Writing Tests

Core Philosophy: Test user-observable behavior with real dependencies. Tests should survive refactoring when behavior is unchanged.

Iron Laws:

<IMPORTANT> 1. Test real behavior, not mock behavior 2. Never add test-only methods to production code 3. Never mock without understanding dependencies </IMPORTANT>

Testing Trophy Model

Write tests in this priority order:

Integration Tests (PRIMARY) - Multiple units with real dependencies
E2E Tests (SECONDARY) - Complete workflows across the stack
Unit Tests (RARE) - Pure functions only (no dependencies)

Default to integration tests.

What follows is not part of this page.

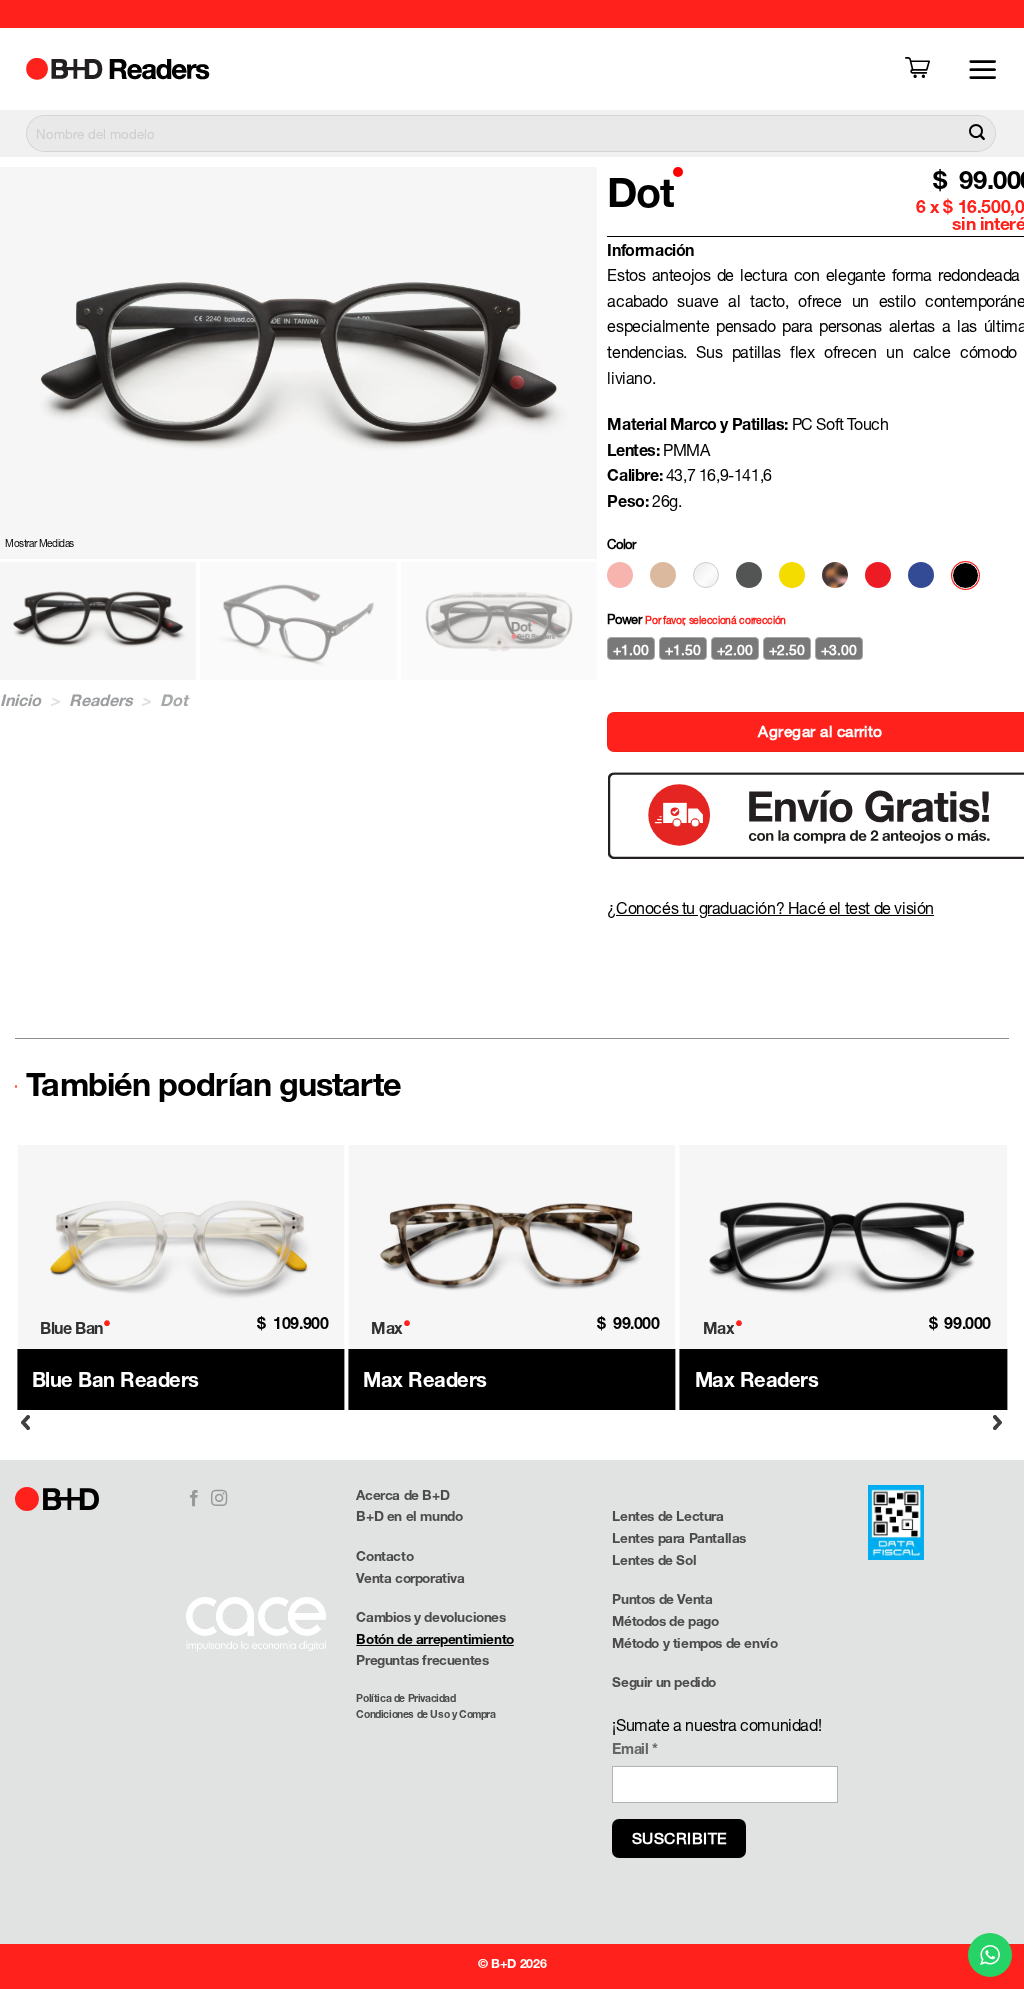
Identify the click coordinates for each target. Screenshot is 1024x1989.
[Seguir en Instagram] (219, 1499)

Only drop to unit tests for pure utility functions.

Pre-Test Workflow

BEFORE writing any tests, copy this checklist and track your progress:

Test Writing Progress:
- [ ] Step 1: Review project standards (check existing tests)
- [ ] Step 2: Understand behavior (what should it do? what can fail?)
- [ ] Step 3: Choose test type (Integration/E2E/Unit)
- [ ] Step 4: Identify dependencies (real vs mocked)
- [ ] Step 5: Write failing test first (TDD)
- [ ] Step 6: Implement minimal code to pass
- [ ] Step 7: Verify coverage (happy path, errors, edge cases)

Before writing any tests:

Review project standards - Check existing test files, testing docs, or project conventions
Understand behavior - What should this do? What can go wrong?
Choose test type - Integration (default), E2E (critical workflows), or Unit (pure functions)
Identify dependencies - What needs to be real vs mocked?

Test Type Decision

Is this a complete user workflow?
  → YES: E2E test

Is this a pure function (no side effects/dependencies)?
  → YES: Unit test

Everything else:
  → Integration test (with real dependencies)

Mocking Guidelines

Default: Don't mock. Use real dependencies.

Only Mock These

External HTTP/API calls
Time-dependent operations (timers, dates)
Randomness (random numbers, UUIDs)
File system I/O
Third-party services (payments, analytics, email)
Network boundaries

Never Mock These

Internal modules/packages
Database queries (use test database)
Business logic
Data transformations
Your own code calling your own code

Why: Mocking internal dependencies creates brittle tests that break during refactoring.

Before Mocking, Ask:

"What side effects does this method have?"
"Does my test depend on those side effects?"
If yes → Mock at lower level (the slow/external operation, not the method test needs)
Unsure? → Run with real implementation first, observe what's needed, THEN add minimal mocking

Mock Red Flags

"I'll mock this to be safe"
"This might be slow, better mock it"
Can't explain why mock is needed
Mock setup longer than test logic
Test fails when removing mock

Integration Test Pattern

describe("Feature Name", () => {
  setup(initialState)

  test("should produce expected output when action is performed", () => {
    // Arrange: Set up preconditions
    // Act: Perform the action being tested
    // Assert: Verify observable output
  })
})

Key principles:

Use real state/data, not mocks
Assert on outputs users/callers can observe
Test the behavior, not the implementation

For language-specific patterns, see the Language-Specific Patterns section.

Async Waiting Patterns

When tests involve async operations, avoid arbitrary timeouts:

// BAD: Guessing at timing
sleep(500)
assert result == expected

// GOOD: Wait for the actual condition
wait_for(lambda: result == expected)

When to use condition-based waiting:

Tests use sleep, setTimeout, or arbitrary delays
Tests are flaky (pass locally, fail in CI)
Tests timeout when run in parallel
Waiting for async operations to complete

Delegate to skill: When you encounter these patterns, invoke Skill(ce:condition-based-waiting) for detailed guidance on implementing proper condition polling and fixing flaky tests.

Assertion Strategy

The Golden Rule of Assertions: A test must fail if, and only if, the intention behind the system is not met.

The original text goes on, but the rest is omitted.